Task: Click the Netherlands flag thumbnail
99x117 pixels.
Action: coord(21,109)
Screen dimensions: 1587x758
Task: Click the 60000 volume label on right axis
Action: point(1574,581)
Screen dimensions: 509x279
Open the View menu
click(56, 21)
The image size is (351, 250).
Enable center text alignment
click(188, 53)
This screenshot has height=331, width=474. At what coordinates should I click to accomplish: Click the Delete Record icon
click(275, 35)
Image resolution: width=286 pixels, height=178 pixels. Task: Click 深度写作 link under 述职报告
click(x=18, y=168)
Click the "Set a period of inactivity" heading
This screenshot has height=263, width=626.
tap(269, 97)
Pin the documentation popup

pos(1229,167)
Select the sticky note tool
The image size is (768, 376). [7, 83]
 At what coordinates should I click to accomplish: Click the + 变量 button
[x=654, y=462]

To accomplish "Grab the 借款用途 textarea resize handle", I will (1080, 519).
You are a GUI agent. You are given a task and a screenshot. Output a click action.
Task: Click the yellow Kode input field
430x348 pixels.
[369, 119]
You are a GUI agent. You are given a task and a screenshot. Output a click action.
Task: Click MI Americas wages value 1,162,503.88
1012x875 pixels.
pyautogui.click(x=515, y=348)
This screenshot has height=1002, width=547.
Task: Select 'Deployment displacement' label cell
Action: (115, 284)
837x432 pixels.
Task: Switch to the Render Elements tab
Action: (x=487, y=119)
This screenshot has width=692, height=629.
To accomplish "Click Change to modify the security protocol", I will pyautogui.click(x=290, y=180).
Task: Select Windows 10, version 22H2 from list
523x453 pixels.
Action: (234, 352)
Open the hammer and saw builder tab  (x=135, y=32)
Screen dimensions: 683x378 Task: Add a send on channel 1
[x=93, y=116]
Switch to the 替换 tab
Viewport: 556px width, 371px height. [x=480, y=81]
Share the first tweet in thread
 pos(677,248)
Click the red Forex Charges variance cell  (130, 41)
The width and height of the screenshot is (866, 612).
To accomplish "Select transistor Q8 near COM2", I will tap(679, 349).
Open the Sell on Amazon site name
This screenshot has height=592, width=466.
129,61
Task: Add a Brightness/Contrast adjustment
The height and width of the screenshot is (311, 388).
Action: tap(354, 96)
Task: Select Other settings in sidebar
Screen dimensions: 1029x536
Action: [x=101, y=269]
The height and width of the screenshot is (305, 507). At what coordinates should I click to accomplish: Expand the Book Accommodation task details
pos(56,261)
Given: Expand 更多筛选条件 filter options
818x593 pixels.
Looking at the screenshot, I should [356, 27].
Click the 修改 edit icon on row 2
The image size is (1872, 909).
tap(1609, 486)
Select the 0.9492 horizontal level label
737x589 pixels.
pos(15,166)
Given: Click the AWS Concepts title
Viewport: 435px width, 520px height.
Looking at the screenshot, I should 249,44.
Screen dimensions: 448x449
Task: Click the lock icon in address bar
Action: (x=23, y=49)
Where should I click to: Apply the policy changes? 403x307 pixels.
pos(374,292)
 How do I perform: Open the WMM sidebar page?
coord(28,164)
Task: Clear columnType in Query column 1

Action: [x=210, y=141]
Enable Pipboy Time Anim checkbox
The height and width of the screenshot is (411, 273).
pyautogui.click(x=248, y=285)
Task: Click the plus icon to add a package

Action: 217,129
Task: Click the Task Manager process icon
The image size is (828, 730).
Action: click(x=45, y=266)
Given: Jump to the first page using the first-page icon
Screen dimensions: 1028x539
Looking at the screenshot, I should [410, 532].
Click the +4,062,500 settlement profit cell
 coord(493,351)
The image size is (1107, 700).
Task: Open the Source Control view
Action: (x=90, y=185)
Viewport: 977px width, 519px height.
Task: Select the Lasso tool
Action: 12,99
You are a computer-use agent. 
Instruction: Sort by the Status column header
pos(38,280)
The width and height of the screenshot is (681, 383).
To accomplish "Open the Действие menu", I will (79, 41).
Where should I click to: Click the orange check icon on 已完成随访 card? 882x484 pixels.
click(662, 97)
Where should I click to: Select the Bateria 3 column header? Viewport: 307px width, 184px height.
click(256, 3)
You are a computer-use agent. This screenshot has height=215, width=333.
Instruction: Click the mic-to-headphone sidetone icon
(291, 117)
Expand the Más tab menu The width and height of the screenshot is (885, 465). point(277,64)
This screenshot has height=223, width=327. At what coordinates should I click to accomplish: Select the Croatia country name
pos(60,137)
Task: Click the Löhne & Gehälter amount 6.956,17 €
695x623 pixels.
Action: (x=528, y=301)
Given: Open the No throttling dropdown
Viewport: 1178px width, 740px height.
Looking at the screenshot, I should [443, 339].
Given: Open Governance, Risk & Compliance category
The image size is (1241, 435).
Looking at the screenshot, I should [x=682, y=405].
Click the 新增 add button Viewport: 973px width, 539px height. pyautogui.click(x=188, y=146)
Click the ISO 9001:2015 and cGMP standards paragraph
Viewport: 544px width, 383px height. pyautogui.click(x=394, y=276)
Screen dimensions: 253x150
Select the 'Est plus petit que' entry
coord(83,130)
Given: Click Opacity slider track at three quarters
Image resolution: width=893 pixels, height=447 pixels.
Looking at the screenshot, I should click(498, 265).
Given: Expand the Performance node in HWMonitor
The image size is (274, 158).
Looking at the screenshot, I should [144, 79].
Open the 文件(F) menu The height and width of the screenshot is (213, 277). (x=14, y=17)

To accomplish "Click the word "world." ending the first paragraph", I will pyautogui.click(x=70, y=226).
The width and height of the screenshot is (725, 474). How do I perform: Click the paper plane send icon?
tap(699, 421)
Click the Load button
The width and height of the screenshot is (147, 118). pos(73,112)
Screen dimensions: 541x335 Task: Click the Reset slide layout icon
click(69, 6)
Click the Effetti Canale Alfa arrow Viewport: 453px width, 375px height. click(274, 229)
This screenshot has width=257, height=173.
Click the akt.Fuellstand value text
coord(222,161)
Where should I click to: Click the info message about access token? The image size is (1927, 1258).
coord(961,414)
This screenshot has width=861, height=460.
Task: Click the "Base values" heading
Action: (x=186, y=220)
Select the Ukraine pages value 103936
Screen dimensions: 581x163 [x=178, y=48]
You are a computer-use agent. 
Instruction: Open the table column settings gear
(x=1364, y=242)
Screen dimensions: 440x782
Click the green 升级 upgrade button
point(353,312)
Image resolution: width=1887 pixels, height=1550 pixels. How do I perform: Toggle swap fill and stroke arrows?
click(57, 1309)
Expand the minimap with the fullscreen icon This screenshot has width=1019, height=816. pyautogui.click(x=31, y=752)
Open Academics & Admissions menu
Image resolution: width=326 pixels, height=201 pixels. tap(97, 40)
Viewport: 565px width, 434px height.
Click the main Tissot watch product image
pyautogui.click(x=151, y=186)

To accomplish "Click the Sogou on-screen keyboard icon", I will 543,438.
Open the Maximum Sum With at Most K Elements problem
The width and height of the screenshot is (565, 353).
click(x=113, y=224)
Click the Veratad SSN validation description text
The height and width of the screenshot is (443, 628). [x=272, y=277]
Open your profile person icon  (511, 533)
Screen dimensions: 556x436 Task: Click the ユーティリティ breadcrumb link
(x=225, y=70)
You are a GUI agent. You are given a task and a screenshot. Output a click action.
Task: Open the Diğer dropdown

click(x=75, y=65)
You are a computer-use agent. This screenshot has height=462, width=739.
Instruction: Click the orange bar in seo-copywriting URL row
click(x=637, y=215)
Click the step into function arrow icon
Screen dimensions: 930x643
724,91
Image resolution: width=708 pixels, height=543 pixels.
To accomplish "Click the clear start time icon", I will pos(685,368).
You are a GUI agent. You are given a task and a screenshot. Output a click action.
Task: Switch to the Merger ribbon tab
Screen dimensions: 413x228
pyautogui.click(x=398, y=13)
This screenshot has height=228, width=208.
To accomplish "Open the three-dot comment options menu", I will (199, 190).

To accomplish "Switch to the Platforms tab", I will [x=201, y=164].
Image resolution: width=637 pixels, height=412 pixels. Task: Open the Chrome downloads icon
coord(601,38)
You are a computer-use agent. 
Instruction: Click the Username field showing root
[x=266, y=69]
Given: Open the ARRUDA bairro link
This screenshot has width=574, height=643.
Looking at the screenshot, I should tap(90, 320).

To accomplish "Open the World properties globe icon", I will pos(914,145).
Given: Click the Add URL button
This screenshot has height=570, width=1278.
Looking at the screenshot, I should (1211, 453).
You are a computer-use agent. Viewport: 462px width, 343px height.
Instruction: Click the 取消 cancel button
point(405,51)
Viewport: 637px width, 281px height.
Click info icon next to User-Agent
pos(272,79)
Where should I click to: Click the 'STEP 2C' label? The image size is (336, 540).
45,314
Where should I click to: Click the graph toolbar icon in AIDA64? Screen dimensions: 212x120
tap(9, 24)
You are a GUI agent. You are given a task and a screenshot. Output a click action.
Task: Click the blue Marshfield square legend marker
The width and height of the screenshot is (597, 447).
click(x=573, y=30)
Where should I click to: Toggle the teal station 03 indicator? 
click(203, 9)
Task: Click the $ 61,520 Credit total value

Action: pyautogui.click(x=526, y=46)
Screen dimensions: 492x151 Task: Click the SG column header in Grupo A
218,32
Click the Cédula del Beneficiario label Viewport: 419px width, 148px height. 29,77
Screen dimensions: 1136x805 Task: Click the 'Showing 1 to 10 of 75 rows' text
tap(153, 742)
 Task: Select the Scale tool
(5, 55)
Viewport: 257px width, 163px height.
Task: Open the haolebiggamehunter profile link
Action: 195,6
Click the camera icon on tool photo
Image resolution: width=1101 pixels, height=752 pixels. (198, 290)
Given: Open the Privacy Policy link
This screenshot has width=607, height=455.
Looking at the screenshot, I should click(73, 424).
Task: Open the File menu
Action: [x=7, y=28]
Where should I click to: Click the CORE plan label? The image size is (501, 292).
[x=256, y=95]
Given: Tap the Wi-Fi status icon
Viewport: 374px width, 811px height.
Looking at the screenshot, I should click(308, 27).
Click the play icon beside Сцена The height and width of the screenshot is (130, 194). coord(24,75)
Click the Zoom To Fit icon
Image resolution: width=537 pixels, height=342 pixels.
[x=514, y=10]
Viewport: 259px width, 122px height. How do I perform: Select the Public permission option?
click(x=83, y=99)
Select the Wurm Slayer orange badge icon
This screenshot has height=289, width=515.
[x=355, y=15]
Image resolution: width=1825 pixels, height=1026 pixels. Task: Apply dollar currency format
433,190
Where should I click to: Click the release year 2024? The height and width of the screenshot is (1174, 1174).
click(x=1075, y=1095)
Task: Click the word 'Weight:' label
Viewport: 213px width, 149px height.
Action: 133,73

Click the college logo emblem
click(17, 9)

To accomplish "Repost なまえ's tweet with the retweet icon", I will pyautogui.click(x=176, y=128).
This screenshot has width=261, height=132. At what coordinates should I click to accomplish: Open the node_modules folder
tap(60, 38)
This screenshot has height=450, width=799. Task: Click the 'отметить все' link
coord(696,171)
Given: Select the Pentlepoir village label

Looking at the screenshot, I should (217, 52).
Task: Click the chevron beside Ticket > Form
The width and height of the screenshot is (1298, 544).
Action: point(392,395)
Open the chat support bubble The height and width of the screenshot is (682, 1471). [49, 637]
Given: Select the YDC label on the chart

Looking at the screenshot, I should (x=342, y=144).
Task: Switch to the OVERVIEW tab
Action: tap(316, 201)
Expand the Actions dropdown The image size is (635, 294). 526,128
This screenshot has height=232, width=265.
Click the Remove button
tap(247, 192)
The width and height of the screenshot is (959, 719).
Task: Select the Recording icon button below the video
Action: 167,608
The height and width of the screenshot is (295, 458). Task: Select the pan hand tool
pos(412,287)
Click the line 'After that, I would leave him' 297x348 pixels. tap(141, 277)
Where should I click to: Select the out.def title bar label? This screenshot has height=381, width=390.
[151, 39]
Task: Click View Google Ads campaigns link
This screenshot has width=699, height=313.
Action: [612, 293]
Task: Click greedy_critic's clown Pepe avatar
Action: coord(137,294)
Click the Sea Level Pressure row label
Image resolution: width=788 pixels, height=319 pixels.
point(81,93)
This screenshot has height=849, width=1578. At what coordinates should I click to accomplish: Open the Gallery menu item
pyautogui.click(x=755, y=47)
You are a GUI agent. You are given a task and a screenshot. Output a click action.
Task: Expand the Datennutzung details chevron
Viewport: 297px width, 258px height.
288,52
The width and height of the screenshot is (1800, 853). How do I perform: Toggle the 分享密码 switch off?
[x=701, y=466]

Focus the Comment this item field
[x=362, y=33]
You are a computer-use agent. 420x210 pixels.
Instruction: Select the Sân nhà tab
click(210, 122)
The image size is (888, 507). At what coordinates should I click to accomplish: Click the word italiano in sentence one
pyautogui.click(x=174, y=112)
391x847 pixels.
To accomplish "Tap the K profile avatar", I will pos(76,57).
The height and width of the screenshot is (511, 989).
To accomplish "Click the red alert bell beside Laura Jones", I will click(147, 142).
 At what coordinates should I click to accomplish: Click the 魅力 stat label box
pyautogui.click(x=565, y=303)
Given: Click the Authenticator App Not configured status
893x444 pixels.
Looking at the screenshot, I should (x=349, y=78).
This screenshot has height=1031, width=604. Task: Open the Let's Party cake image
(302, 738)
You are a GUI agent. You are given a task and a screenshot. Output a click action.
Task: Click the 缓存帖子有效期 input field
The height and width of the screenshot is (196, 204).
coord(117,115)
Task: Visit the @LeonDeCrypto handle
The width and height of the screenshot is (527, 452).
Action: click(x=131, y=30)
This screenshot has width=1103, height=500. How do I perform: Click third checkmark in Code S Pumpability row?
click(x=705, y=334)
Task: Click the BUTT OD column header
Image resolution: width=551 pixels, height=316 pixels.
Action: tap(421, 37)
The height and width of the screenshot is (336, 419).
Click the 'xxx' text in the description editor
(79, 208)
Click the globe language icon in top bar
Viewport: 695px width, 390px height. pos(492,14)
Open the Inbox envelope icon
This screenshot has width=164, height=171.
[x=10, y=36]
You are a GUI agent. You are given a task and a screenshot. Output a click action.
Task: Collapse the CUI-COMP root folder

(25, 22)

════

# [What to work on]
Rewrite the lines starting with the line containing "This screenshot has width=692, height=629." and going on through the line containing "Action: (234, 352)", replacing "security protocol" with "encryption protocol" and leaving everything else unchanged.

# [Solution]
This screenshot has width=692, height=629.
To accomplish "Click Change to modify the encryption protocol", I will pyautogui.click(x=290, y=180).
Task: Select Windows 10, version 22H2 from list
523x453 pixels.
Action: (234, 352)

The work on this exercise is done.